-------- Data excerpts
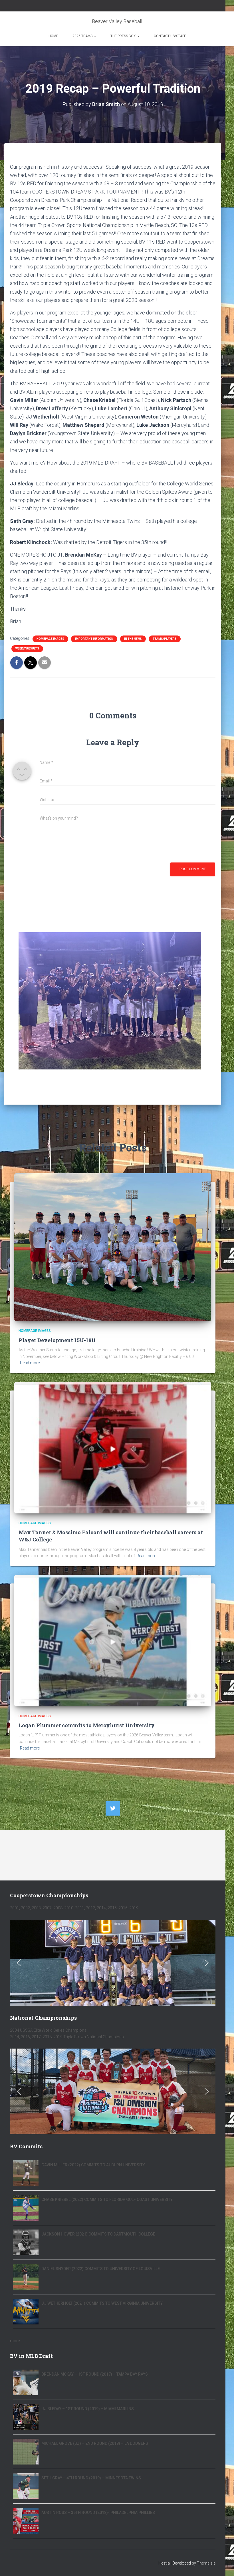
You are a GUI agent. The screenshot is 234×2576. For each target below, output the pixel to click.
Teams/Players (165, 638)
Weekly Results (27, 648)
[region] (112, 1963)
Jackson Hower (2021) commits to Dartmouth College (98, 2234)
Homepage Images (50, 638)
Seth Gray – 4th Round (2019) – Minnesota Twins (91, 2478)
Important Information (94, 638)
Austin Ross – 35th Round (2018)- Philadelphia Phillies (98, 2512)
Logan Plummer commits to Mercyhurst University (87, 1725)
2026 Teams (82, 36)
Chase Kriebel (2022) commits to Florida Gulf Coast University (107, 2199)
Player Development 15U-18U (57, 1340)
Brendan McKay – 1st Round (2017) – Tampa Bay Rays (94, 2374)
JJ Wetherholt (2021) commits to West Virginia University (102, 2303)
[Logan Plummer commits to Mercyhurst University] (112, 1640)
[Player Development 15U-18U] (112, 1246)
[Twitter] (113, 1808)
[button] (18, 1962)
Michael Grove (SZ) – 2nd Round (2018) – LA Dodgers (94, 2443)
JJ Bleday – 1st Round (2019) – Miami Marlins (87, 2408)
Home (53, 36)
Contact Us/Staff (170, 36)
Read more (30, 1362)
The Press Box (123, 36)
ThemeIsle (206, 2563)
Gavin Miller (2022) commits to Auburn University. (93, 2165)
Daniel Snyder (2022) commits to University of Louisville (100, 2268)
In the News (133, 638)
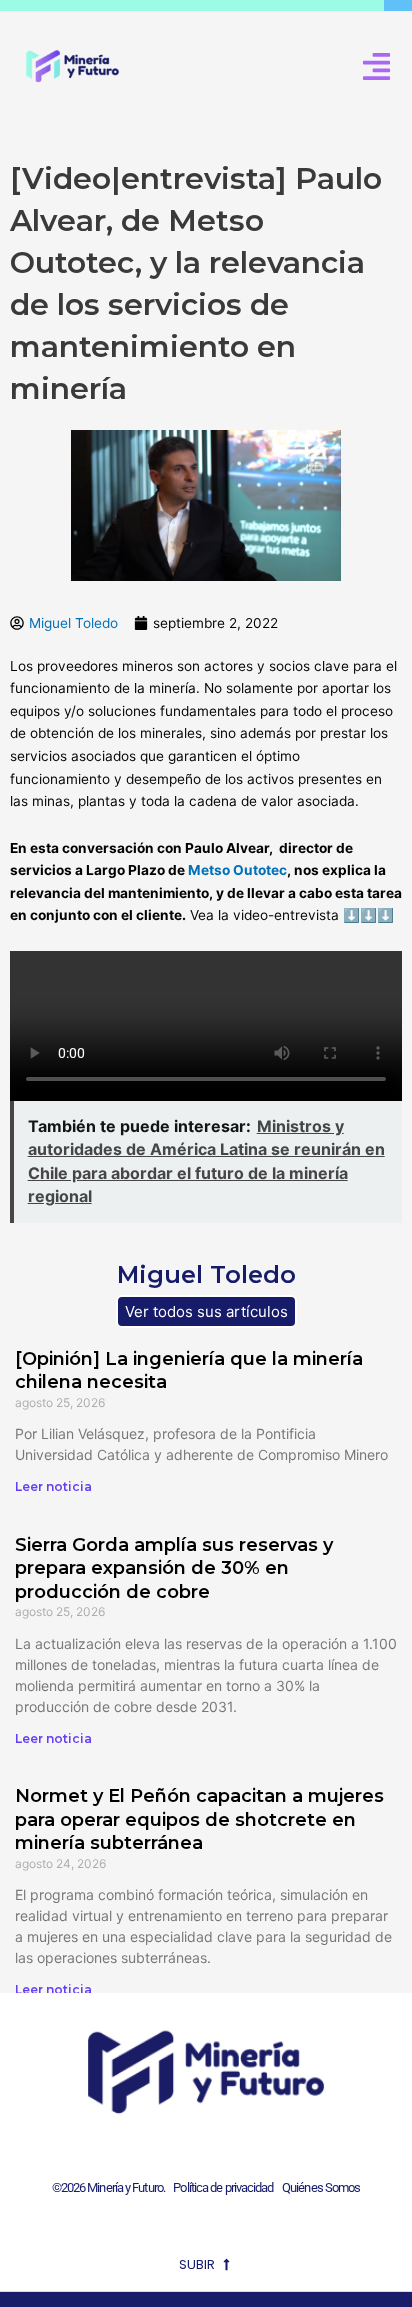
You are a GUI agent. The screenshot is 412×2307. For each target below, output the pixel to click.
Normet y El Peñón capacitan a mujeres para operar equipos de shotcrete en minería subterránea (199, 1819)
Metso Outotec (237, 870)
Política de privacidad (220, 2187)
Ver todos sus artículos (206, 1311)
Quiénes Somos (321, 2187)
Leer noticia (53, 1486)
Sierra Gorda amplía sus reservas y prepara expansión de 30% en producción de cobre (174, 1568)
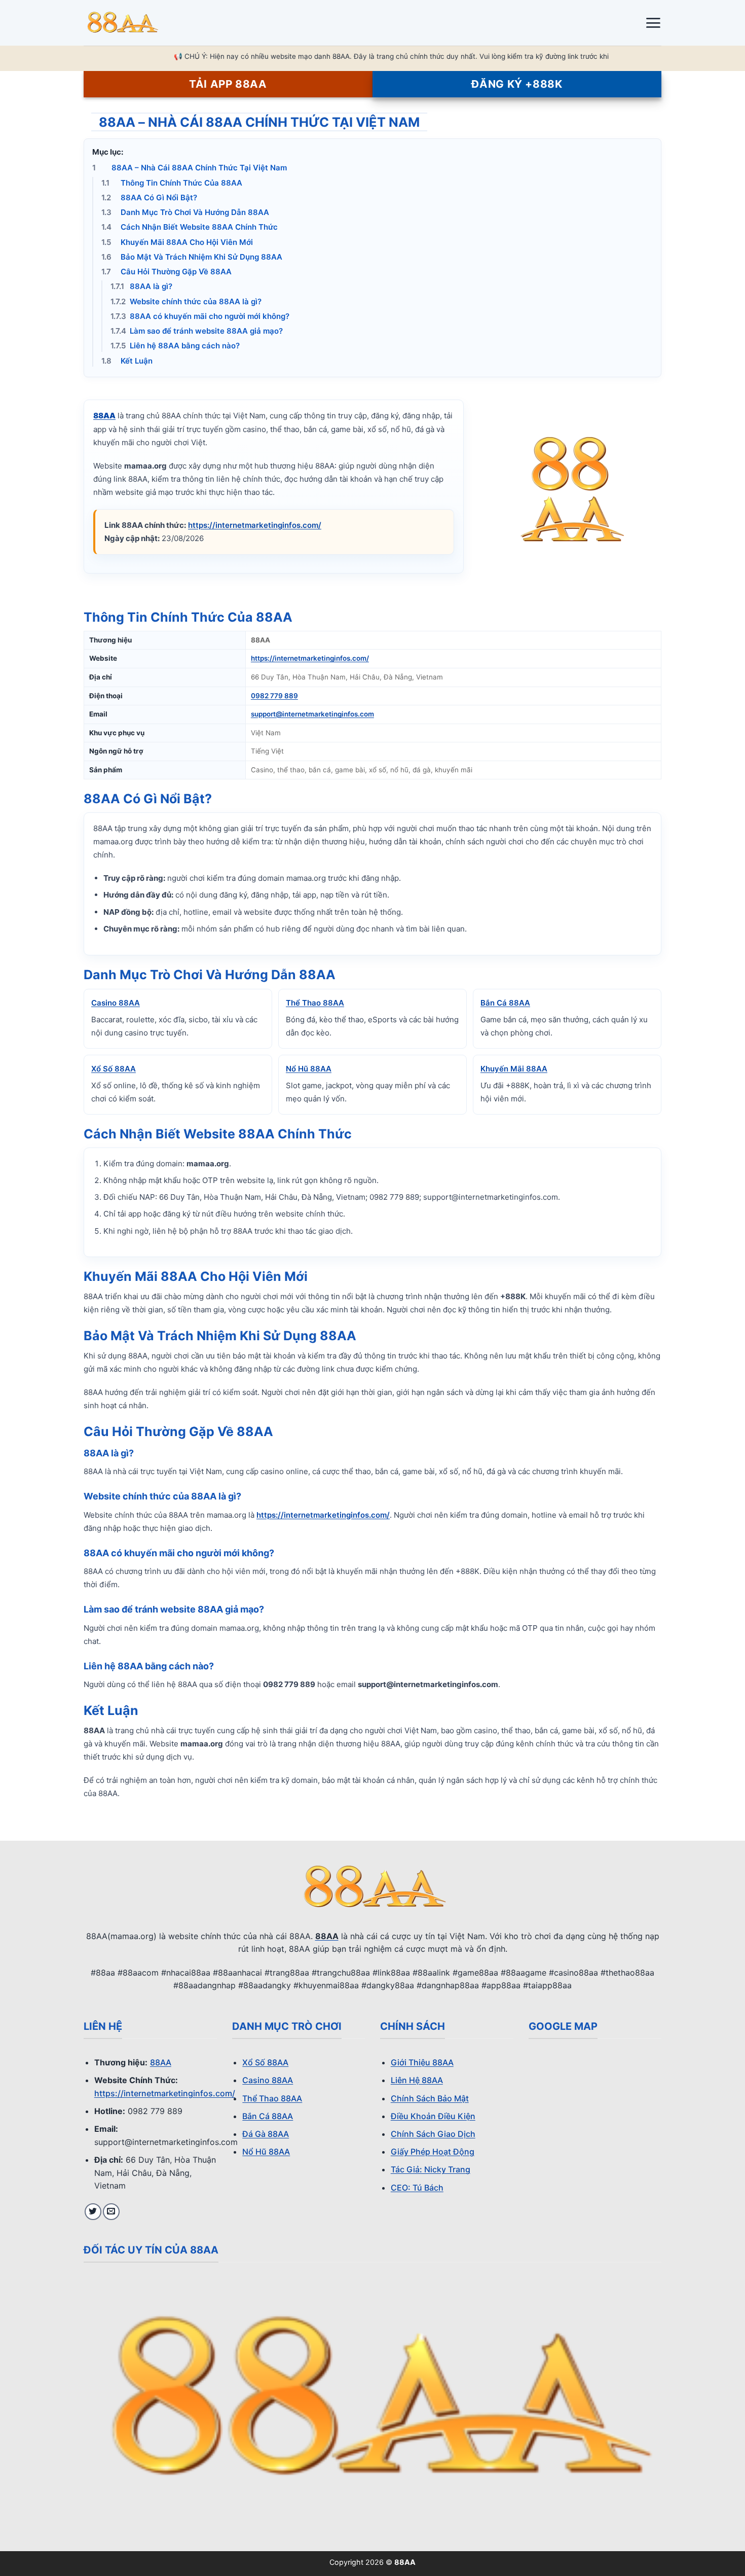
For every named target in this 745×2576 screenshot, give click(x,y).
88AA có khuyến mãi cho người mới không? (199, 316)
----------------
-------- Data excerpts
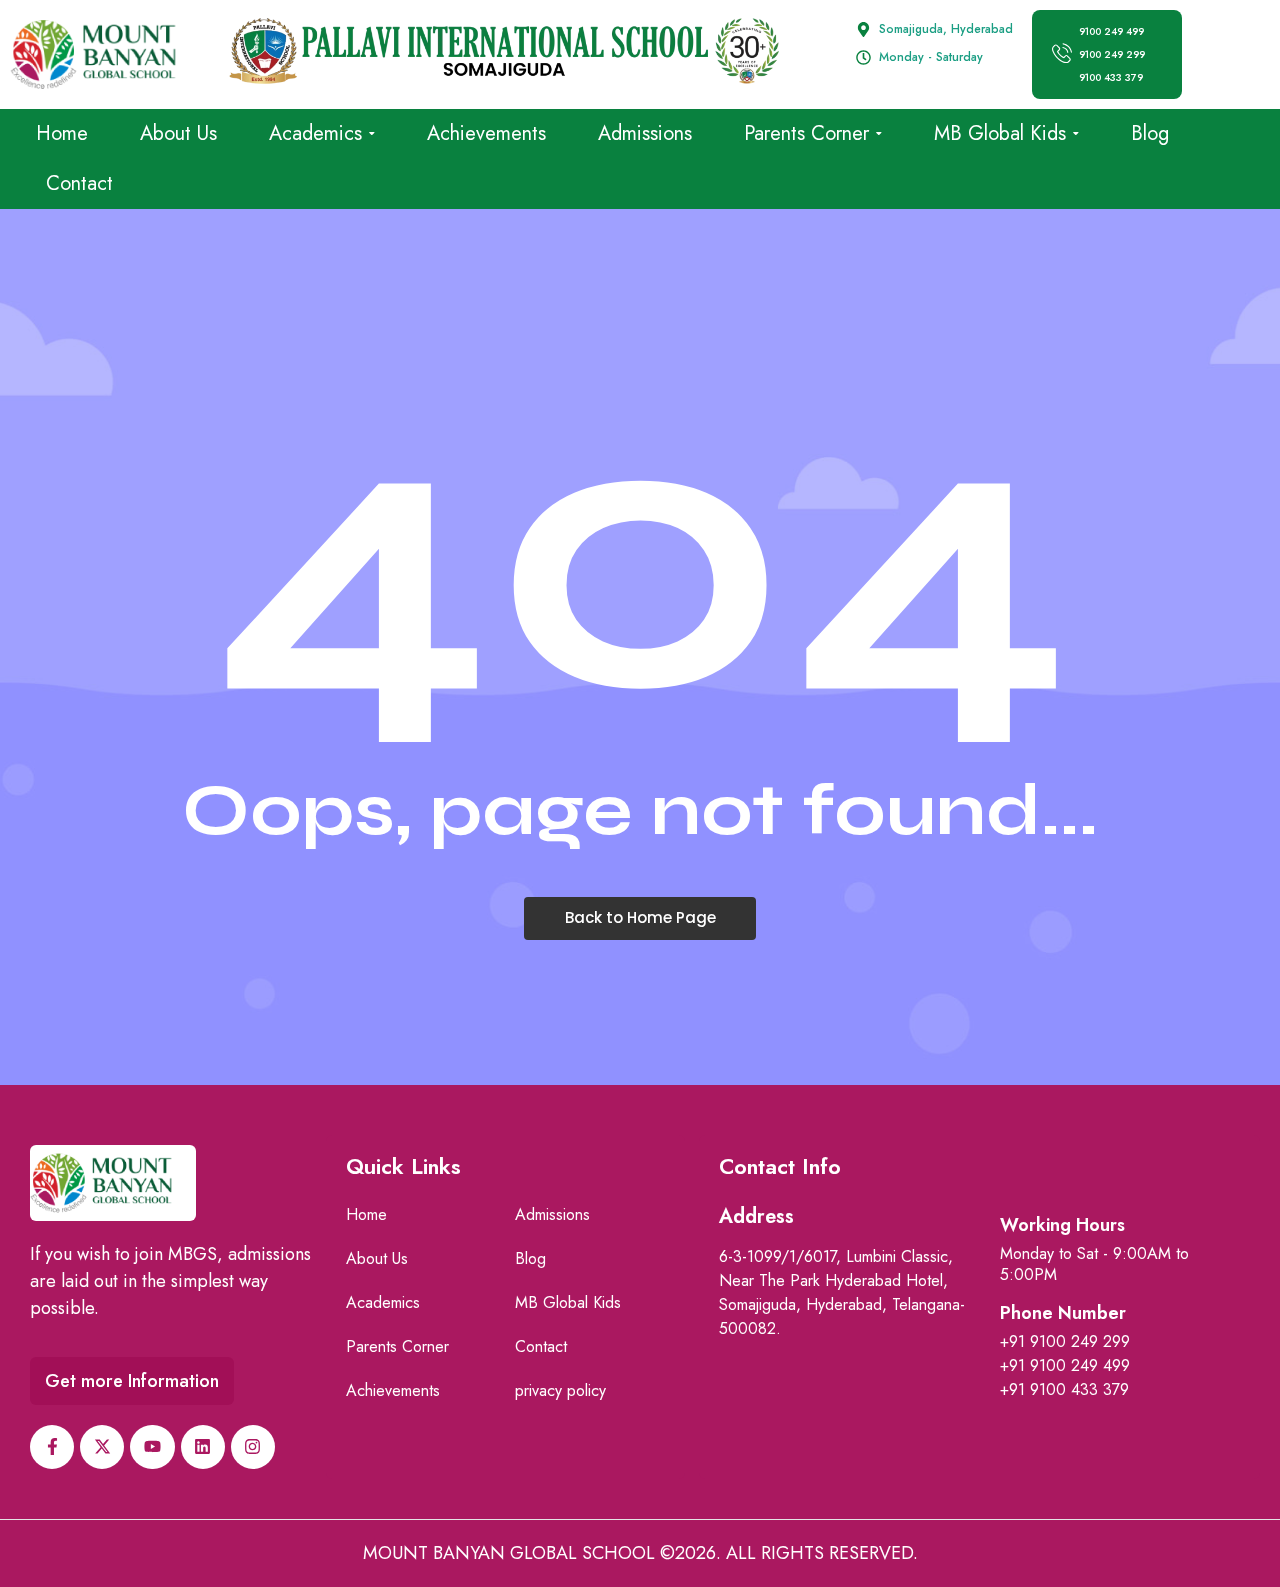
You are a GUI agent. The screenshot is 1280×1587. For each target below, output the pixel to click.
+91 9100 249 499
----------------
* **Instructions for the task**
Report only the number of lines above that contain "agent".

* **Task output**
3